If you only want to take a quick look at how the architecture of the GAN looks like, you only need to read pix2pix_TF2_hw_train_scalar.py. Details of design considerations are included in the paper. If you are interested in running the program yourselves, see the instructions below. The instructions may be cumbersome, but most of them are just describing how to store or divide data so that the paths would match the paths specified in the programs. If you understand pix2pix_TF2_hw_train_scalar.py., you can well skip the descriptions below, creating your own paths for your data...

The instructions are written with the Graham cluster (https://docs.computecanada.ca/wiki/Graham) at Compute Canada in mind. Virtual environments are heavily used; if your clusters don't need that, the codes (i.e. anywhere you can see "virtualenv" or "$SLURM_TMPDIR")may be changed accordingly. 

a.)Prior to running, the .nc files downloaded from https://dataverse.scholarsportal.info/dataset.xhtml?persistentId=doi:10.5683/SP2/HU58SG need to be pre-procceed. Follow these steps:
1. Save the downloaded .nc files into a folder titled "original-data" under a certain path. In "create-scalar-files.bash", change "datapath" into the path that contains "original-data".  
2. Save all the codes in this repo into a code folder. Replace "/home/hannn/pix2pix-for-swot/p2p_tf2_hw/" in "create-scalar-files.bash" with your code folder.
3. Run create-scalar-files.bash on your bash command line. Note that it will be usually too slow to run on log in mode. On Graham, I do: salloc --cpus-per-task=16 --mem=8G --time=00:30:00. It will take a few minutes to run.
4. Afterwards, under datapath/ifremer-pics_scalar, you should have a folder titled "scalar", under which you have three folders "ssh_lof", "ssh_cos" and "ssh_ins". They correspond to the QG component (not mentioned in paper), the cosine tidal component, and the total, of SSH respectively. All the SSH fields are saved as numpy arrays into .npz files. Each .npz file corersponds to one panel of a snapshot. 
In the naming, "wp50", "wp60","wp75","wp80" and "wp90" refer to simulations S1-5 respectively. "t1","t2" and "t3" means it belongs to the first 50 days, the second 50 days, or the third 50 days after the wave forcing is switched on.
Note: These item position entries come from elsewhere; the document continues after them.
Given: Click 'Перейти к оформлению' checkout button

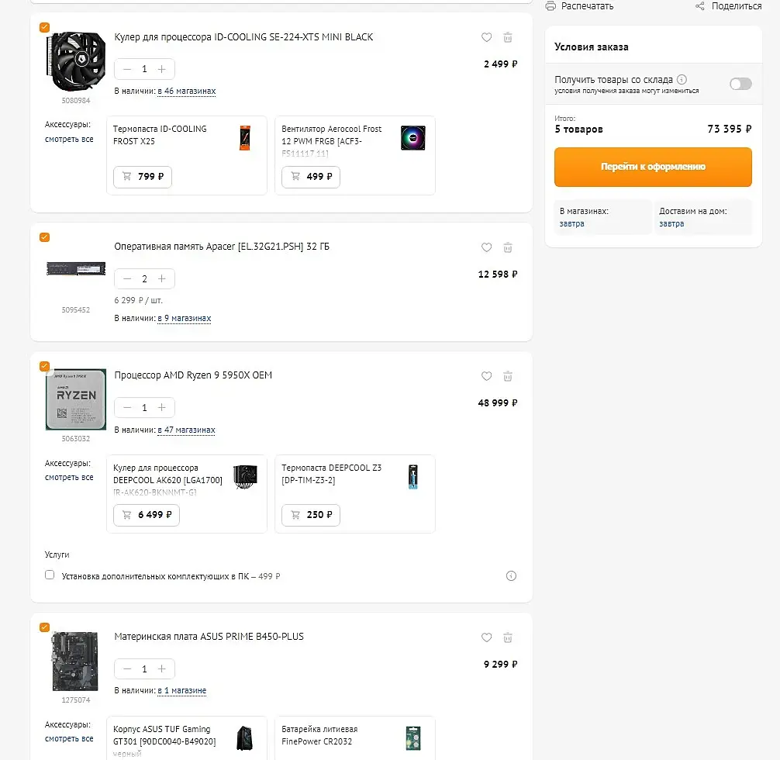Looking at the screenshot, I should pyautogui.click(x=653, y=167).
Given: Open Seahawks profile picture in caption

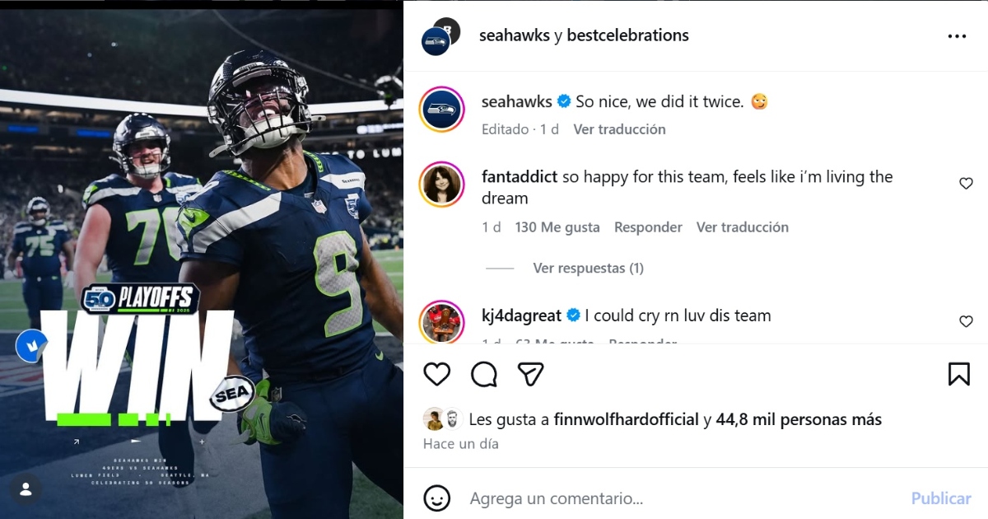Looking at the screenshot, I should [x=442, y=109].
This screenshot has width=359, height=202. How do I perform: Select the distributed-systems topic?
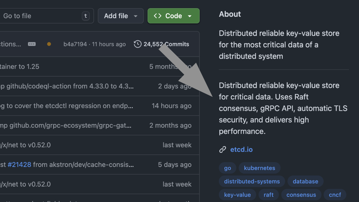(x=252, y=181)
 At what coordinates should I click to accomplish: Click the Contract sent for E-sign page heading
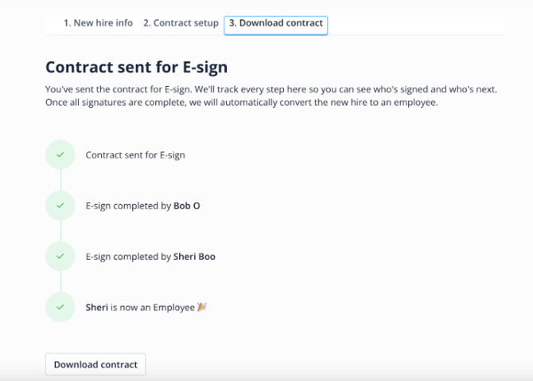[136, 67]
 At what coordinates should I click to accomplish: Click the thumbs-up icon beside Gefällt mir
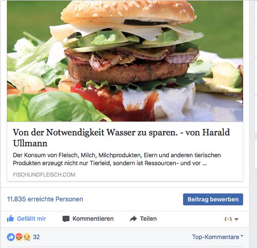pyautogui.click(x=10, y=219)
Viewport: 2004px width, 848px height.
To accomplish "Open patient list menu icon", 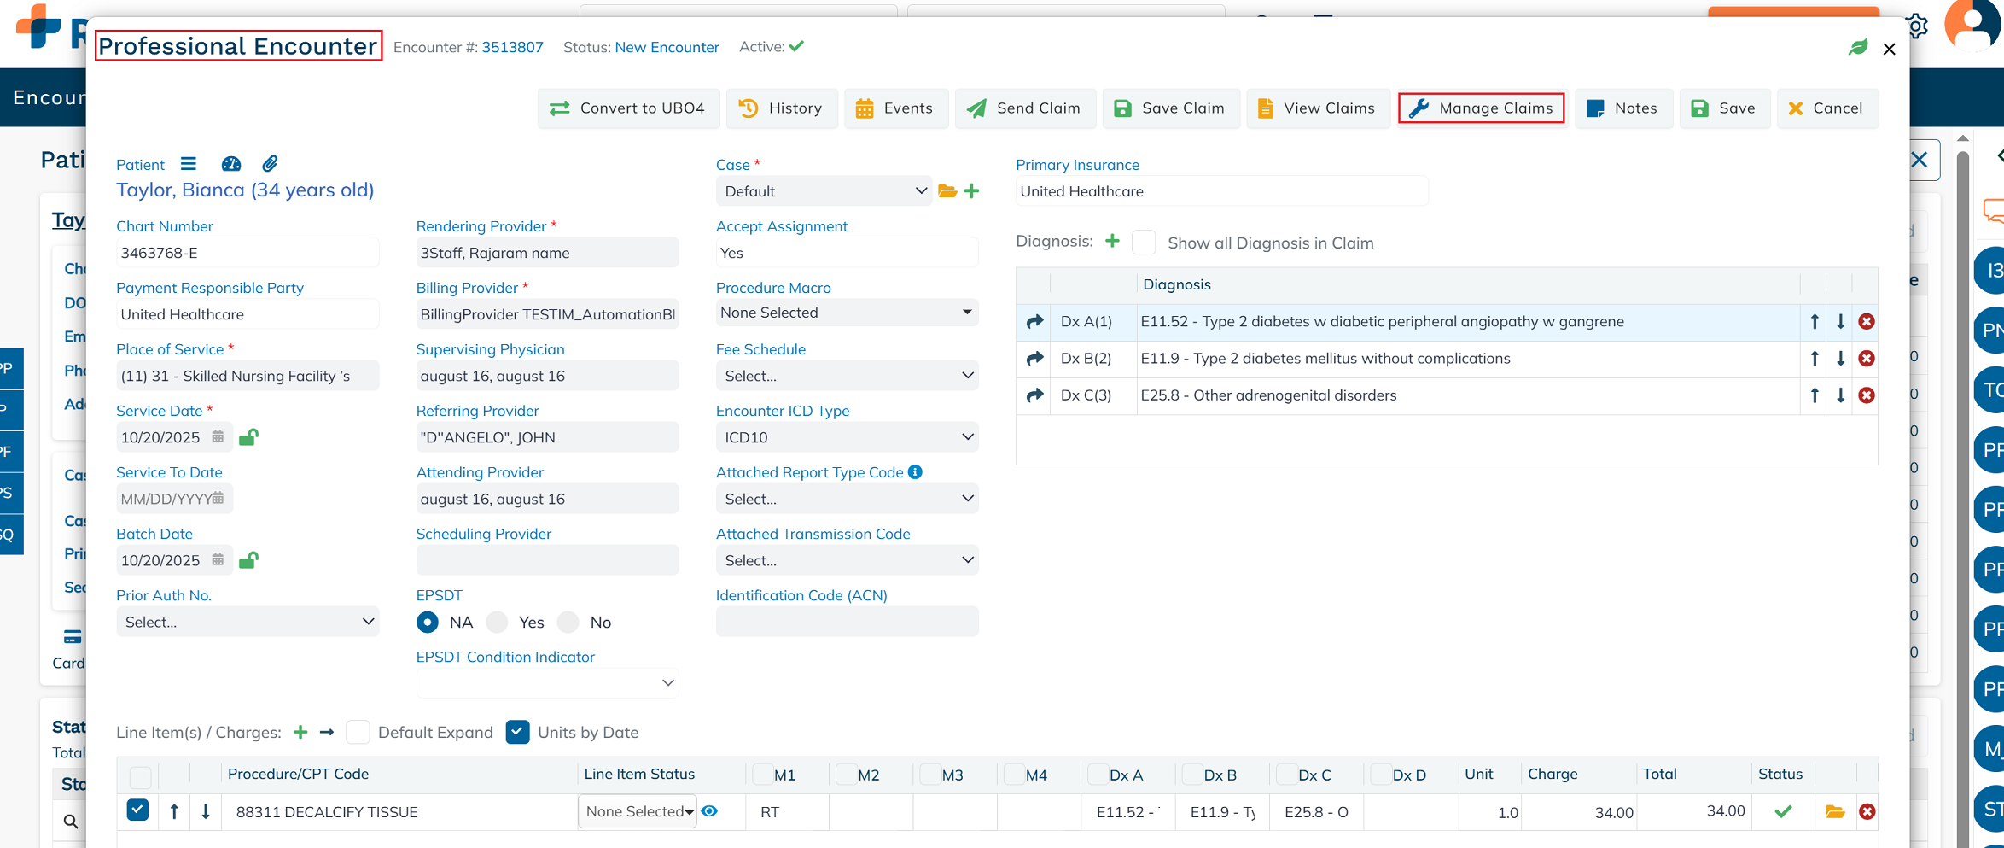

In the training and testing of pix2pix, we will only use t2 and t3. The numbers after t* denotes at which hour is it captured in t*. For example, t2-00072 means it's captured at the 53th day. "top","mid" and "bot" refer to the down-jet, mid-jet and up-jet panels respectively. "rec" means it's the rectangular  domain that avoids the sponge regions and the wave forcing centers.          
Note that these are just printouts; the inputs and outputs for pix2pix are not paired yet. 

Now, you can go on to run the pix2pix!
b.)For the "kitchensink" run, where the test images are randomly selected from all the S1-5 snapshots:
1.In "master_scalar_kitchensink.bash", you need to replace several folders in "master_scalar_kitchensink.bash". "tfenvdir" is the directory for your virtual environment. "picpath" should be the "datapath/ifremer-pics_scalar" path you created in step a/1-4 . "codedir" should be your code folder where you have copied all the codes in step a/2. "outdir" should be the folder where you store the outcomes. Note that it needs to be big enough.
Similarly, you need to replace the folder names and the slurm options (e.g. account, email address) in lanceur_scalar.slrm.
2. Now run "master_scalar_kitchensink.bash". This bash file can not be run on log-in mode either, due to the slightly cumbersome pairing of input and output images. I run it with salloc --cpus-per-task=16 --mem=16G --time=00:30:00.
Note the multiple options you can specify when running it. They mostly correspond to how you want to allocate the computational resources, as explained in the bash file. To get the results in paper, I run: 
bash master_scalar_kitchensink.bash -e 700 -m 40 -d 10 -s 113 -l 1000 -n 5
But if you are just trying the code out, you can just run 10 epochs first. For the kitchensink run, after 10 epochs, it can already start to generate something that looks plausible. If you are debugging, you may run it for just 10 epochs, and save checkpoints at every epoch. The default is to save the checkpoint every 10 epochs; to change it, you should modify "epochsave" in pix2pix_TF2_hw_train_scalar.py.
3. You should see a folder under your "outdir" titled with "setup" specified in "master_scalar_kitchensink.bash". Under it, test/. contains all pairs of testing instances, and train/. contains all pairs of training instances. training/training_checkpoints will contain all the checkpoitns you will save during the training. training/log/ will contain the loss function values during training. 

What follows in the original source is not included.